I have been in Bangalore for now almost 6 months and yet to explore the city to its potential. With this thought in mind, I logged onto the net; stumbled on a website www.bangalorewalks.com which advertised a cultural walk through Basvanagudi; promises to unveil some of the myriad secrets of the area and overall introduce one to a traditional part of Bangalore, hitherto, unknown to most.
We were met at the meeting point by, Savita Rao– a petite framed, soft spoken woman with a love of the area that spilled forth in the first few sentences exchanged with her. We started by climbing through a green park which led to a granite built watch tower, which she informed us was constructed by KempeGowda to keep a look out over his new city that set up there later.
We descended down to an Ancient Cave temple, which had quite a motley of mythological symbols, signifying their allegiance to Lord Vishnu and Lord Shiva. The temple ground was originally a haven of natural granite rocks; which the temple association had recently tiled over, in a bid to modernize the place. The newly whitewashed sculptures were also done with the same thought. The inner sanctum of the temple was below the unhewn rocks; viewing the underside of the same proved quite claustrophobic for me. But here again, the natural outcrop had been covered in some artificial coating. Philistines – is what I mentally cursed them to be.
Savita, had quite a collection of maps – old maps of the area; paintings, etc which depicted the history of Basvanagudi that she wished to narrate to us. One of the maps showed us the planned layout of the area; seggregation of houses was done on basis of caste and creed- Brahmins, Sudras, and so on. But the overall layout was impressive for the planning and organised thinking that had gone into it.
We walked onto a residential lane, in a old house where the sight of a filter coffee guy, brightened up all our faces. But it was not to be so. The idea was to see a traditional Bangalore house where apparently a TV soap crew was shooting. Savita enchanted us with some more anecdotes; all of which I cant share as its the surprise element of their walk and would ruin it for the others.

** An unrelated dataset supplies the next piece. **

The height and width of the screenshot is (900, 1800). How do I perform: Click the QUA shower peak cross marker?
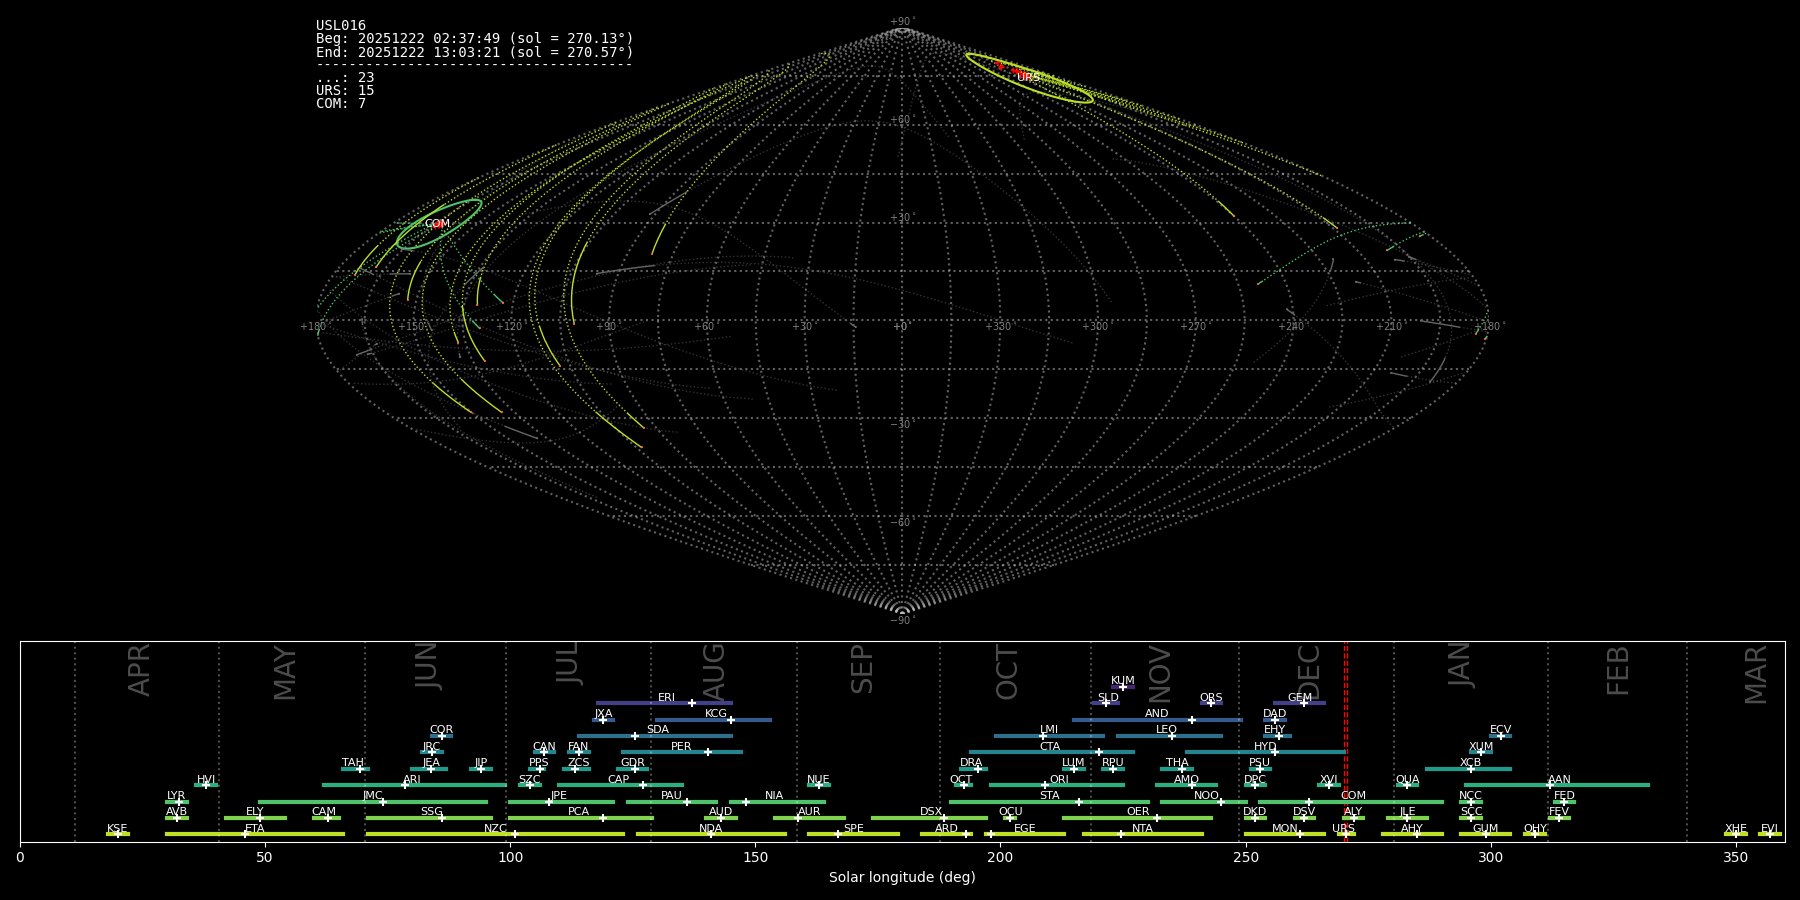pyautogui.click(x=1407, y=785)
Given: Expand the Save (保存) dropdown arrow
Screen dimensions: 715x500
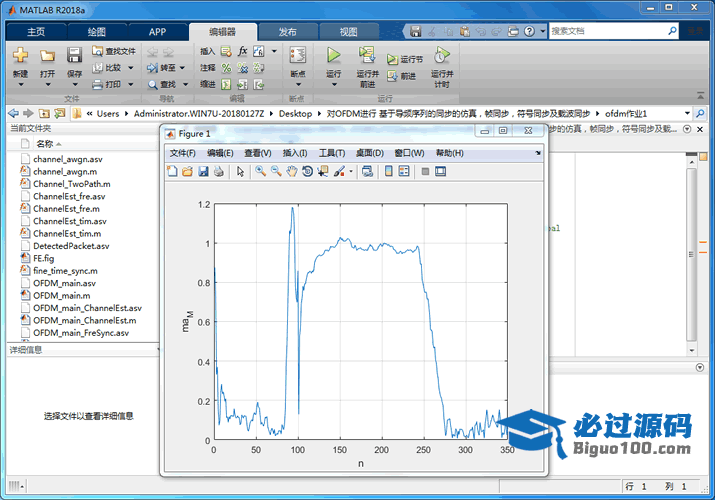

We walked on to discover one of the oldest idli joints in town; the first setup of this popular chain, in a narrow by lane. We settled in a katte – a pucca shelter built under the tree with benches where old timers of the colony can be found reading newspaper and exchanging early morning news and gossip over steaming cups of hot filter coffee. The katte reflected the community zeal of the residents, seeing that its built and maintained by them. I was also impressed with the pictures adorning the upper half of the shelter – all of prominent bangaloreans who had contributed and achieved milestones in the fields of literature, engineering, arts, etc. Surprisingly, none was of a politician or an administrator.
I was amazed at the number of the Green Barbet that I could spot in this area; could hear them calling out from every branch, leaf of the trees. But they were too quick for me to get a proper shot of them.
We meandered through a 1920s monastery- temple which had a 8th century Philosophy being practiced there, a local bazaar , resplendent with the colorful wares of the flower vendors to stop at a small shop to snack on some local delicacies, names of which eludes me now.
Finally the walk culminated at the bugle rock park – a beautiful green oasis; colonies of fruit bats hung from various trees, monkeys jumped from branch to branch while the squirrels called out raucously to one another, probably to gawk and comment on us.
All throughout the walk, Savita’s kept up a delightful tempo of history tidbits, enthralling us with one anecdote after another. It was one of the most interesting history class that I have ever attended. Talk of kings, wars, and treaties – almost like exchanging juicy gossip.
We walked up to the Bull Temple where a massive sculpture of nandi – the bull presides in the inner sanctum. The temple surround was full of hawkers with multi-colored wares; soapy bubbles blew past us- all glinting in myriad hues in the sunlight before disappearing into nothingness.
Our walk culminated at Cran-o-la; a juice bar where fresh sugarcane juice is served with varied flavours added to it – lemon, ginger, pepper, chat masala, mint, etc. Refreshed from the cool drink, we bid adieu to Savita with hopes of returning back to another such walk with her soon.